WHAT THE TASK ASKS: Pull out every line of the data below that contains the string "Where".

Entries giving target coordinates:
====================

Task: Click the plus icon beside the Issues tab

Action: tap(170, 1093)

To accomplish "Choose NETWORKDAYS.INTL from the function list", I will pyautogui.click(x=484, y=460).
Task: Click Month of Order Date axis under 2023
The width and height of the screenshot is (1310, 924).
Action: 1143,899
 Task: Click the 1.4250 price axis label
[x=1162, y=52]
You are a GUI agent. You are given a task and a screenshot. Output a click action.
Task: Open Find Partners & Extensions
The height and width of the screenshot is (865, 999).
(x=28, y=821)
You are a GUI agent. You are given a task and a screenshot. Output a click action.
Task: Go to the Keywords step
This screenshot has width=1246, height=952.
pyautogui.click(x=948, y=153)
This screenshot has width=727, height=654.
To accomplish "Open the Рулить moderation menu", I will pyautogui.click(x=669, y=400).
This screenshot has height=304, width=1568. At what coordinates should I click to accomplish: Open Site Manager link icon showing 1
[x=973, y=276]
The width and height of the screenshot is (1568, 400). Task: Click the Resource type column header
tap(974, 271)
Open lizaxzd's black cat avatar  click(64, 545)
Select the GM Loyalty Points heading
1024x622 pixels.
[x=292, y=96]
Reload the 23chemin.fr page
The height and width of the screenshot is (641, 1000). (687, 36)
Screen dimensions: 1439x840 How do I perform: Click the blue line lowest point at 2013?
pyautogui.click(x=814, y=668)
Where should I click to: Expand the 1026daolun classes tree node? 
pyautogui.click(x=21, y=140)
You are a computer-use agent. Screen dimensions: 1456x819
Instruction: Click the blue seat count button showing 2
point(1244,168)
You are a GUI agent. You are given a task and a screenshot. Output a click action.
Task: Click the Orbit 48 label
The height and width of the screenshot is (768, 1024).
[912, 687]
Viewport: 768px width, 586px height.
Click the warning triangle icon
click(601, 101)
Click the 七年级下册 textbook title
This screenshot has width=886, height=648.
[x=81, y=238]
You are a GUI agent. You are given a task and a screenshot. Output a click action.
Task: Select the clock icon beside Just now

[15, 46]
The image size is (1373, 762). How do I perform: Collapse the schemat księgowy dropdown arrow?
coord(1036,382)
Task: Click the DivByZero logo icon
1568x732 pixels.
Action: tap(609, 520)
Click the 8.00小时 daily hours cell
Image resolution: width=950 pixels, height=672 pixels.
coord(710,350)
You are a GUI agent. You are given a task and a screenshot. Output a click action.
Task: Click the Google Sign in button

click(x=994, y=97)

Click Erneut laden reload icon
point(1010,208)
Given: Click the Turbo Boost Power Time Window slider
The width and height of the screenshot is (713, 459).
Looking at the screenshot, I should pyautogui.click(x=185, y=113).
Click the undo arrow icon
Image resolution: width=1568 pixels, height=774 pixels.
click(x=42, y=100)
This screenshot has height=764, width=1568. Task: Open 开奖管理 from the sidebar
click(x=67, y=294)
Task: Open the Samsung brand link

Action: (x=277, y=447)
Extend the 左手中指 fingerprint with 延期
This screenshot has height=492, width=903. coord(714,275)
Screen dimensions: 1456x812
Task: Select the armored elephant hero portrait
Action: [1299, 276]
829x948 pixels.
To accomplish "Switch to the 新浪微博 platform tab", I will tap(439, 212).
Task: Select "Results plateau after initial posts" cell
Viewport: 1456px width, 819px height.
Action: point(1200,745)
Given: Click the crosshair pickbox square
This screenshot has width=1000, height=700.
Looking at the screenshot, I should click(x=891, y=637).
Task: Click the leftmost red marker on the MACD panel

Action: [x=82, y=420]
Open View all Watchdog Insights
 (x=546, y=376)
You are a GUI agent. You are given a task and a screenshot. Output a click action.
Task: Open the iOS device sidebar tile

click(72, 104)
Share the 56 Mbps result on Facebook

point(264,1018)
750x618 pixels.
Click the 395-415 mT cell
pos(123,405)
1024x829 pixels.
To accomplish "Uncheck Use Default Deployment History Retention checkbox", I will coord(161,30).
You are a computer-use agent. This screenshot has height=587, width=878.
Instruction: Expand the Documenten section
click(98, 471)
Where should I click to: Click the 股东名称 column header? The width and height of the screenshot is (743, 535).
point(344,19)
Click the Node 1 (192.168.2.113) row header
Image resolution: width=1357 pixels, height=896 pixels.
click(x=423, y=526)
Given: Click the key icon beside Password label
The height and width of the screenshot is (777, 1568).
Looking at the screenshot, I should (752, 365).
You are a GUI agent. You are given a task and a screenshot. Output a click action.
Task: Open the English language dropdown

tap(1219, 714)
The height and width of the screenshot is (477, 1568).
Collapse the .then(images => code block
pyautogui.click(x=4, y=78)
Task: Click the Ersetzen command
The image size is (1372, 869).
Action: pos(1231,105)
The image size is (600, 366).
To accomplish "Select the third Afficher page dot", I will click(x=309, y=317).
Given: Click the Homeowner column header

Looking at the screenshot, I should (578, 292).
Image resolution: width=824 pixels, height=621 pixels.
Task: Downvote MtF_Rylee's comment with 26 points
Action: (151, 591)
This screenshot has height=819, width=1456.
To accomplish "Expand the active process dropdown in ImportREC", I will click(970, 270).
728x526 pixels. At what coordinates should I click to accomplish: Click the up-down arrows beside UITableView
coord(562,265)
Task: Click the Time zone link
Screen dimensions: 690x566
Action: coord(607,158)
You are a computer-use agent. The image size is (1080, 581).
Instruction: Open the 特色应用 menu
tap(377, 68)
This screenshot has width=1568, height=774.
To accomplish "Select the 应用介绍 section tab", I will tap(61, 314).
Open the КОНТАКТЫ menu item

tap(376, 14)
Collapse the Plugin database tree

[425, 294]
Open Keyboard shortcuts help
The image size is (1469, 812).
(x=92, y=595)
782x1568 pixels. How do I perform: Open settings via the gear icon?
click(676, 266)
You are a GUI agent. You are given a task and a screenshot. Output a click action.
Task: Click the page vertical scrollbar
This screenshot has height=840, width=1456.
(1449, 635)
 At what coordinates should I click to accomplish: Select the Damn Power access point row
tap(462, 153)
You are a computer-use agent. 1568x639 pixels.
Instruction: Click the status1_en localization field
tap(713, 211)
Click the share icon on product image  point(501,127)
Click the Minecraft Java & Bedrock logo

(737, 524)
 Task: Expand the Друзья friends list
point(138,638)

====================

ANSWER FOR THE TASK:
Where should I click to: Expand the 1026daolun classes tree node? 
Where should I click to: Click the 股东名称 column header? The width and height of the screenshot is (743, 535).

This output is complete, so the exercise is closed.